-- Begin Dataset excerpts --

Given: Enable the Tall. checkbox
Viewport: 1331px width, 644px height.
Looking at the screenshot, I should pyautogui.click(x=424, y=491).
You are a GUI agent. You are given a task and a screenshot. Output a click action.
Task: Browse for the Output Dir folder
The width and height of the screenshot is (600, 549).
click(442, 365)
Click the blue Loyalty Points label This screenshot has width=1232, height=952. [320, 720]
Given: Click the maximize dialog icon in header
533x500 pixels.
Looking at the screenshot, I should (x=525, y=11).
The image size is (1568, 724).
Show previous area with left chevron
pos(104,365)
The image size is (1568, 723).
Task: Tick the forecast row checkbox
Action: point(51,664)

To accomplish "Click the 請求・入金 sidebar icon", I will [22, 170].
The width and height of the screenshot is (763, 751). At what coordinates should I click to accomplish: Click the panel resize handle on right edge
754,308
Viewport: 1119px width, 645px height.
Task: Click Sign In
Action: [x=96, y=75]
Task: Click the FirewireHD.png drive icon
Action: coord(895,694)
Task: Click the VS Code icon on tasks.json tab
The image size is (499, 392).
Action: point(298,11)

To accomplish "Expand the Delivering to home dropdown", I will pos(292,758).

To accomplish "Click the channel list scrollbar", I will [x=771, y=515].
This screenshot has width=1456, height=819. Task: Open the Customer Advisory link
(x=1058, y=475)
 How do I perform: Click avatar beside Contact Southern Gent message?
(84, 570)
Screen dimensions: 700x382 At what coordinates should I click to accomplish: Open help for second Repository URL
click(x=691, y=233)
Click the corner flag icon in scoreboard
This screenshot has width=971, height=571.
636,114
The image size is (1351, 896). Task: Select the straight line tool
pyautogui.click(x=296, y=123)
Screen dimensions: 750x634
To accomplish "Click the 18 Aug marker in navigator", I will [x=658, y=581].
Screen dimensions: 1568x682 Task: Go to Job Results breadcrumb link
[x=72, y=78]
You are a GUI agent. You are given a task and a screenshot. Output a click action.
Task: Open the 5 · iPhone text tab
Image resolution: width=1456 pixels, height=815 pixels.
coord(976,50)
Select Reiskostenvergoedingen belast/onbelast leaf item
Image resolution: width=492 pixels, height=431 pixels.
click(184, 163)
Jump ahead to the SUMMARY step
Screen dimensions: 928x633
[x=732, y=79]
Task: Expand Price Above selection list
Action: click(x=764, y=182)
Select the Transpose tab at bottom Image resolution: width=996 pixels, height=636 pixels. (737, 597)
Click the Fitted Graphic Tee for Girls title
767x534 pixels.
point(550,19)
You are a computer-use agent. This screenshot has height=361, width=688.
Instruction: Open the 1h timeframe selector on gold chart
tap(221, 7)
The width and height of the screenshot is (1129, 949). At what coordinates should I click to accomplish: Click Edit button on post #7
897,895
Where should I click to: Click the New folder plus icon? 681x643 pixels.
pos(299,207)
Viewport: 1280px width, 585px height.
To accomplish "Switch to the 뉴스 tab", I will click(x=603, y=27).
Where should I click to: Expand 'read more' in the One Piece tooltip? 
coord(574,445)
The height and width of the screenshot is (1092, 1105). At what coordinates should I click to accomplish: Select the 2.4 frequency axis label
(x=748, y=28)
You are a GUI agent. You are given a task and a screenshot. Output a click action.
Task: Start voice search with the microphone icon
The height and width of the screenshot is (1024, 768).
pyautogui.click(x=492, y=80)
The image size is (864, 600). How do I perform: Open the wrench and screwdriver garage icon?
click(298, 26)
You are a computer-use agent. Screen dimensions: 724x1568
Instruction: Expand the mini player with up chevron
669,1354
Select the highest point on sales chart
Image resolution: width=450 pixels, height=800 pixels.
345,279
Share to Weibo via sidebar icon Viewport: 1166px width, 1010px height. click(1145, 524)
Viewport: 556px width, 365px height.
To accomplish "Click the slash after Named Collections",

-- End Dataset excerpts --

Given task:
Locate each line in the items above that contains the string "Viewport", and copy those lines.

Expected output:
Viewport: 1331px width, 644px height.
Viewport: 1119px width, 645px height.
Viewport: 1280px width, 585px height.
Share to Weibo via sidebar icon Viewport: 1166px width, 1010px height. click(1145, 524)
Viewport: 556px width, 365px height.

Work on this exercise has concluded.